We can support children by helping them identify some of the healthy coping skills that have worked for them in the past.  If music has been a go-to source of comfort for your child, give them an iTunes gift card so they can download a few extra songs or share some songs that you have found helpful and soothing.  Ask them to go for a run with you if that is something that has worked for them in the past.  Go for a hike with them as walking next to them makes it easier for them to talk than face to face.  And being in nature is a natural healing tool. 

Truthfully, although the previous coping strategies are helpful, in times of intense grief, children may need to learn new strategies that they have not needed before.   Here are some coping tools and strategies you may want to try with your children:

  • Give your children a blank notebook or journal.  This can be used as a personal diary for their eyes only, or you can ask them if they want to use it as a communication tool.  If they want to talk about something they are not comfortable sharing face to face, ask them to write it in the journal.  Promise that you will not speak to them about what they wrote and that you will only respond in a supportive way through the journal.  This creates a safe way for them to talk to you without worrying that they will be bombarded with questions and advice.  Obviously, if they talk about hurting themselves or others, you will need to break the rule and make sure they get the help they need.
  • Make a memory box, or a worry box.  Let your child decorate a shoebox however they want.  They can fill it with memories of the person that died or with notes about their worries.  This can also be a scrapbook.  Discuss with your child if/how they would like to share it with you.

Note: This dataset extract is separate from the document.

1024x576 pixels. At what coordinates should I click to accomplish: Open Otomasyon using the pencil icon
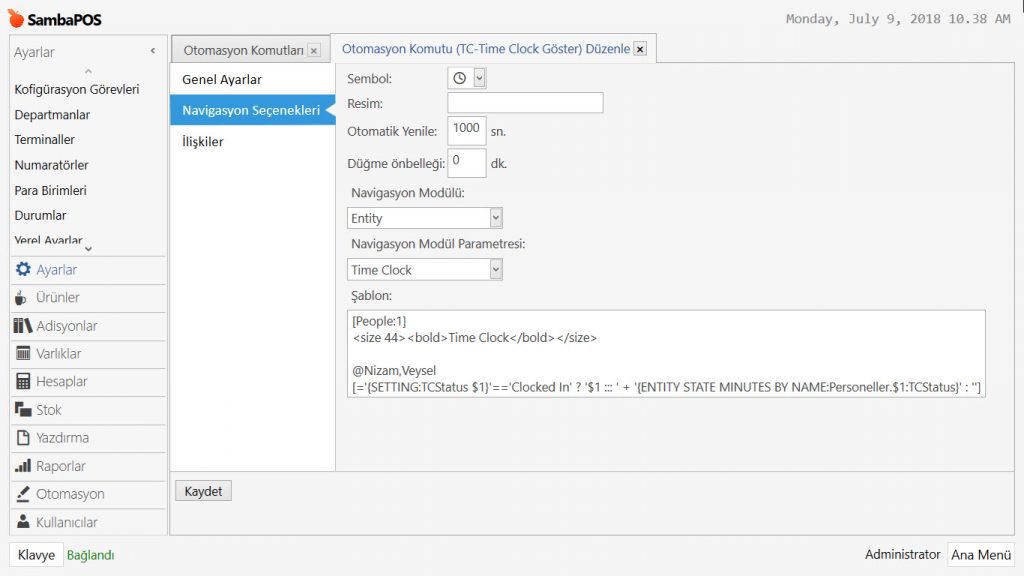click(24, 494)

  • Suggest writing a note or letter to the person who died.  Help them talk through what to do with the letter after it’s written.
  • Write a note of sympathy to the family.  Share any memories or stories about the person who died that they might know about.  Reaching out to support others in pain builds resilience and healing.
  • Give your child an “Ask/Don’t Ask” sign.  They can put it on their bedroom door to let the adults know if they want to talk or not. This allows them to feel secure that no one will barge into their room, or corner them in the car, and force them to talk when they don’t want to.  Giving them the control to decide when they want support, often allows them to seek it when they do need it.
  • Help normalize the child’s experience.  Let them know that grief is not just emotionally exhausting - but physically, cognitively and psychologically exhausting. Grief impairs one’s ability to focus and concentrate and think. We are more clumsy and accident prone when grieving.  Help children and teens practice good self-care by making sure they get enough sleep, eat healthy and get exercise.
  • Suggest or give them a book or two on grief if they are a reader.  If they are younger, read them one of the books from our Book List.  Sometimes teens especially just need to know they are not “crazy” because grief can feel crazy-making.
  • Be patient.  Grief does not “resolve” in a matter of days, weeks or months.  Remind yourself that there is nothing wrong with grief; it is a necessary process and it cannot be rushed.